This folder contains intermediate files used for downstream stages and scripts as well as additional post-clustering summary statistics.

• Clustering Output: Files ending with LX_clX are raw clustering outputs from USEARCH.

• Unaligned Cluster Files: Files named allsamples_allcontigs.fasta contain all sequences for each locus cluster, including duplicates.

• Degapped Files: Files ending with _degap.fasta are unaligned, untrimmed sequences used as USEARCH references in Stage 3 for phasing hybrids.

• Aligned Cluster Files: Files ending with duprem_al.fasta are aligned but untrimmed, and used for generating consensus references if using SORTER2_Processor.py

• Detailed Alignment Files: Files named LX_X__allsamples_allcontigs.fasta contain fully annotated alignments of clustered loci, including duplicate sequences.

• Summary CSV: The file ALLsamples_allclusterbaits_cid.X_SUMMARY_TABLE.csv summarizes consensus allele copy numbers per locus cluster after clustering.

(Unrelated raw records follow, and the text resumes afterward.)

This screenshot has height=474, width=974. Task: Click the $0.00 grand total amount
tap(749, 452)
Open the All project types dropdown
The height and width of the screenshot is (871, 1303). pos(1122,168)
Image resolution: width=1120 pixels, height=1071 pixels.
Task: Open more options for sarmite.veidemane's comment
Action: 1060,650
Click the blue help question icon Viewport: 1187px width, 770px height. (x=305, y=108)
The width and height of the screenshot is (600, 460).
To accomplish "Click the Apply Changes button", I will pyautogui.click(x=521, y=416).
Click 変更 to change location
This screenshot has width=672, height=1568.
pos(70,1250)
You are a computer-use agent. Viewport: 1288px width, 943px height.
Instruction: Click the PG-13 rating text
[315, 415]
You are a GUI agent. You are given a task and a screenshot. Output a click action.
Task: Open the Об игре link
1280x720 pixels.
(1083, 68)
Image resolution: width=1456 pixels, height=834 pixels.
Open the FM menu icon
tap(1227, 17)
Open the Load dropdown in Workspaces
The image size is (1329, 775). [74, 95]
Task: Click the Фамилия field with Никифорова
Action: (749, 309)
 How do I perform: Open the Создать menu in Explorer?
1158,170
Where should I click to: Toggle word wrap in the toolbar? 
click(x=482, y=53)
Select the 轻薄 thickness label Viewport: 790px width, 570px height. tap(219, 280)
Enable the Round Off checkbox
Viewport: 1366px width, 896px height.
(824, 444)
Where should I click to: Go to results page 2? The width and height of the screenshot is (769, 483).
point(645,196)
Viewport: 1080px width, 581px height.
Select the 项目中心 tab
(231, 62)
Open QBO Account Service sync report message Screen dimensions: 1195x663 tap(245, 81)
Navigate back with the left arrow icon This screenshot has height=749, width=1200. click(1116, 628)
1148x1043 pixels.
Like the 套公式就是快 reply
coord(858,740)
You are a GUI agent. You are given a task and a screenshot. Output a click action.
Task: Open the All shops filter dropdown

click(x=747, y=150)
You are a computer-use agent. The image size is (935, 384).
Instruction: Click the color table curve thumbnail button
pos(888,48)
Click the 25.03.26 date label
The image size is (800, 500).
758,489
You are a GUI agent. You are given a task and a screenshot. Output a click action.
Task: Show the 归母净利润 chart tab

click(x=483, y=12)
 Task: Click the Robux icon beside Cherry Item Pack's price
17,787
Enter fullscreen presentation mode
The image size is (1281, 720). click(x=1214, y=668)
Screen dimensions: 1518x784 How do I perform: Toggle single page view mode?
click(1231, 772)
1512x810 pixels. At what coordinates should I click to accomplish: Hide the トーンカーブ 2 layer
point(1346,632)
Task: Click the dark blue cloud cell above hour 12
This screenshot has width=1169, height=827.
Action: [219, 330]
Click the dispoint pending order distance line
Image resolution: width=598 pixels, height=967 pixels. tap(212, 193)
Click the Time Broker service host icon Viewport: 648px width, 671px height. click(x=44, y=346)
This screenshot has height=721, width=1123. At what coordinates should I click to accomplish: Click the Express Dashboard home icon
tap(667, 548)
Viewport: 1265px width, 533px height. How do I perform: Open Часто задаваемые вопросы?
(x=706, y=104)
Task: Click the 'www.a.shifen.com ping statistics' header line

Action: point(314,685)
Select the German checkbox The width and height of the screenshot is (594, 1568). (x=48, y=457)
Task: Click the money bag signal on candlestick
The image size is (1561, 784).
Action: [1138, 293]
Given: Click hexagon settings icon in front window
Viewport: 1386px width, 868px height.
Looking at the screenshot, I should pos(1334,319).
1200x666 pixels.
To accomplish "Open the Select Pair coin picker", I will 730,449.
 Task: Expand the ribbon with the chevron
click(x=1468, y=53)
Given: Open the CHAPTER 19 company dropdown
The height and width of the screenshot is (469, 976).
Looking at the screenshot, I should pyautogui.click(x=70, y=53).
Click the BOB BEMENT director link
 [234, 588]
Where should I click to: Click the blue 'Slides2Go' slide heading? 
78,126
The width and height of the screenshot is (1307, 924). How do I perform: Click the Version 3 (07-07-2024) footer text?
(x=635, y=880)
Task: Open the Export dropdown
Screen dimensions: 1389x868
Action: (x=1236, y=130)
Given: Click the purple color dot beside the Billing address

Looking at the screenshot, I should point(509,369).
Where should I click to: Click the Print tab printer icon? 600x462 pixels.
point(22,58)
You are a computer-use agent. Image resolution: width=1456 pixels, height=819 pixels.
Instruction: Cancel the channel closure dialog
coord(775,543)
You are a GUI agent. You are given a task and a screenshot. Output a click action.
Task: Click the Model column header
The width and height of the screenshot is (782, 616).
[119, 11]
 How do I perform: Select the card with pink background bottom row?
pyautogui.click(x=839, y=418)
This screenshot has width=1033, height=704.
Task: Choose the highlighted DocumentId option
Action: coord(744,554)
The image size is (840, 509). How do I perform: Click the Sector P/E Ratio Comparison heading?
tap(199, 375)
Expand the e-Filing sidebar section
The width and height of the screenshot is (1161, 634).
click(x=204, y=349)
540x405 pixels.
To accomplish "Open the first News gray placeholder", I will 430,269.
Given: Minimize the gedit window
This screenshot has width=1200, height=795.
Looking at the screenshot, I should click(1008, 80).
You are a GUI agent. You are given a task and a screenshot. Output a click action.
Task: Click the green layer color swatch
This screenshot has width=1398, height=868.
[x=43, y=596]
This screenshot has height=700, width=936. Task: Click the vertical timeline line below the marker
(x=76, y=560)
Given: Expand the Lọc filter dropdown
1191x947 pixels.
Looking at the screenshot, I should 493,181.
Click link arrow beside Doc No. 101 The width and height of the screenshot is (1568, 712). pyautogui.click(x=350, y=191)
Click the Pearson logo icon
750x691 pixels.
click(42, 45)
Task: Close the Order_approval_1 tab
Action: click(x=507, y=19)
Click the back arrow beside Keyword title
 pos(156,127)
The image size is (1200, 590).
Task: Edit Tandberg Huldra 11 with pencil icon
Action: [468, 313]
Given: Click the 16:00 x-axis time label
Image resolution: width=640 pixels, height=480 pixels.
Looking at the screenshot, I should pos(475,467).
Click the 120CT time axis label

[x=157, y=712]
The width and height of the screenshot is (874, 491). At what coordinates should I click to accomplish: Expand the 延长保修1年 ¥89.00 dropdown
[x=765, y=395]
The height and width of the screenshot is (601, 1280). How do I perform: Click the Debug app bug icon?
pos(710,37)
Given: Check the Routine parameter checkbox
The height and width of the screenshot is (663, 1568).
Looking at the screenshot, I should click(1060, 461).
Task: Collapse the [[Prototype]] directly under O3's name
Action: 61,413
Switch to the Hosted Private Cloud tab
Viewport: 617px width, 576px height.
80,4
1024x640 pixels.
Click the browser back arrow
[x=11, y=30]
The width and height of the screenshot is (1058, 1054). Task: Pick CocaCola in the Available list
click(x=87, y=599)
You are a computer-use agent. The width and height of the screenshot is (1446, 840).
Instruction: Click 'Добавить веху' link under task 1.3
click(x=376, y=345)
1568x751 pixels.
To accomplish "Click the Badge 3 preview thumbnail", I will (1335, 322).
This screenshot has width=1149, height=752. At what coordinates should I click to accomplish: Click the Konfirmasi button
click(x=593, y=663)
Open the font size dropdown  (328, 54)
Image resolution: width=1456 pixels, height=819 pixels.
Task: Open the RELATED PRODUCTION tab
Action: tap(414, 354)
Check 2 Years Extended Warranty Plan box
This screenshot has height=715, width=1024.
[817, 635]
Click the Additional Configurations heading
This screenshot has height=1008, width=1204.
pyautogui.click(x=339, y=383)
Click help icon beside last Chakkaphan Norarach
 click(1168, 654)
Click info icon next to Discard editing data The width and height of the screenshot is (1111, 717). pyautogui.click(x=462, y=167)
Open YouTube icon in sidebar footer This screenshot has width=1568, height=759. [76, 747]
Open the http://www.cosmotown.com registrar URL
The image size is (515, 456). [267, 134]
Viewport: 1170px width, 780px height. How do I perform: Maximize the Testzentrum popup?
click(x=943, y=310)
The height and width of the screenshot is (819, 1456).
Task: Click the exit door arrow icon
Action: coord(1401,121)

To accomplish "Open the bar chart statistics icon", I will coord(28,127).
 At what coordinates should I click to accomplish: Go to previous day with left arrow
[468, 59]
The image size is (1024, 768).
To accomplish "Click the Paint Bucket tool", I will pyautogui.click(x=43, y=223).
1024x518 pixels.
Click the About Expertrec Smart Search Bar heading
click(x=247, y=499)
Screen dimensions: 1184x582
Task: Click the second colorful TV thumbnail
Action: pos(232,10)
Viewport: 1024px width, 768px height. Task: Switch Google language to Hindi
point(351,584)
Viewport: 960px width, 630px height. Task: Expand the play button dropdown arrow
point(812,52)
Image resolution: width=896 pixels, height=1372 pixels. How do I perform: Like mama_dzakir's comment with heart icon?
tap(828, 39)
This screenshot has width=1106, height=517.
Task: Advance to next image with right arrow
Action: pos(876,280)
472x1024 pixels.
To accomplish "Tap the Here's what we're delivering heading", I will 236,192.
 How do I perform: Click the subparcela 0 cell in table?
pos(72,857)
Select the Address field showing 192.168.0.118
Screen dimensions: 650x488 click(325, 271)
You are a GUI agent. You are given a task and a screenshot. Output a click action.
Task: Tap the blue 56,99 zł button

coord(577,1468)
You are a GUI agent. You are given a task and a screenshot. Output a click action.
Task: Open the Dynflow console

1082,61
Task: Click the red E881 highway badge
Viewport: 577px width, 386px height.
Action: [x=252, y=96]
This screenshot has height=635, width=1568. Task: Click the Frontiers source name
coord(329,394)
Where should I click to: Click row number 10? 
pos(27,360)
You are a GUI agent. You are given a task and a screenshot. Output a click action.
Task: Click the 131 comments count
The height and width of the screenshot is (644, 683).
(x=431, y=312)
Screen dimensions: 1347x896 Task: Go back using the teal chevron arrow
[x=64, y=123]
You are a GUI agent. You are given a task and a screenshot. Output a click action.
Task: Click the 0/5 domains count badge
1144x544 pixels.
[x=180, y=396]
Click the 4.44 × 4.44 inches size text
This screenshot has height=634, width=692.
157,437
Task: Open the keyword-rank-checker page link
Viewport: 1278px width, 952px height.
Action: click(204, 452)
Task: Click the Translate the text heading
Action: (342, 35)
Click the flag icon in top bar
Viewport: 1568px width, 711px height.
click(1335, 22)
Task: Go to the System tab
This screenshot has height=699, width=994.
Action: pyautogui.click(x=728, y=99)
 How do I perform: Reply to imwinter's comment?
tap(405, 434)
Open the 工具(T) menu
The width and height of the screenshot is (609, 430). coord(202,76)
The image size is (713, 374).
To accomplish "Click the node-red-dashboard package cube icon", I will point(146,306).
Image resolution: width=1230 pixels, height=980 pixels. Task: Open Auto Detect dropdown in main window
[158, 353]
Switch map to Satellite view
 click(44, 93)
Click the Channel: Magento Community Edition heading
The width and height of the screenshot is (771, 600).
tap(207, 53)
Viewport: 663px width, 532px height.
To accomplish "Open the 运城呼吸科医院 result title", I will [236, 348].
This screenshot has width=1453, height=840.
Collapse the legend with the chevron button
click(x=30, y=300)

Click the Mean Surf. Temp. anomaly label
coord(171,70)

You have now successfully completed Stages 1A and 1B of the SORTER2 pipeline which is required if you are interested in running Stages 2 and 3. The generated alignment files in the diploids folder are ready for phylogenetic analyses, though I personally prefer phased haplotype alignments for phylogenetic analyses output by Stage 2 (particularly if using ASTRAL to infer a tree as it requires haplotypes rather than consensus sequences). Be sure to review the summary CSV files to assess the number of consensus alleles per sample and per locus/locus-cluster, which can provide insights into the presence of paralogs or samples with low sequence representation. If you need to re-cluster at different identity thresholds, you can rerun Stage 1B using the -reclust T flag to save time by using previously generated consensus alleles.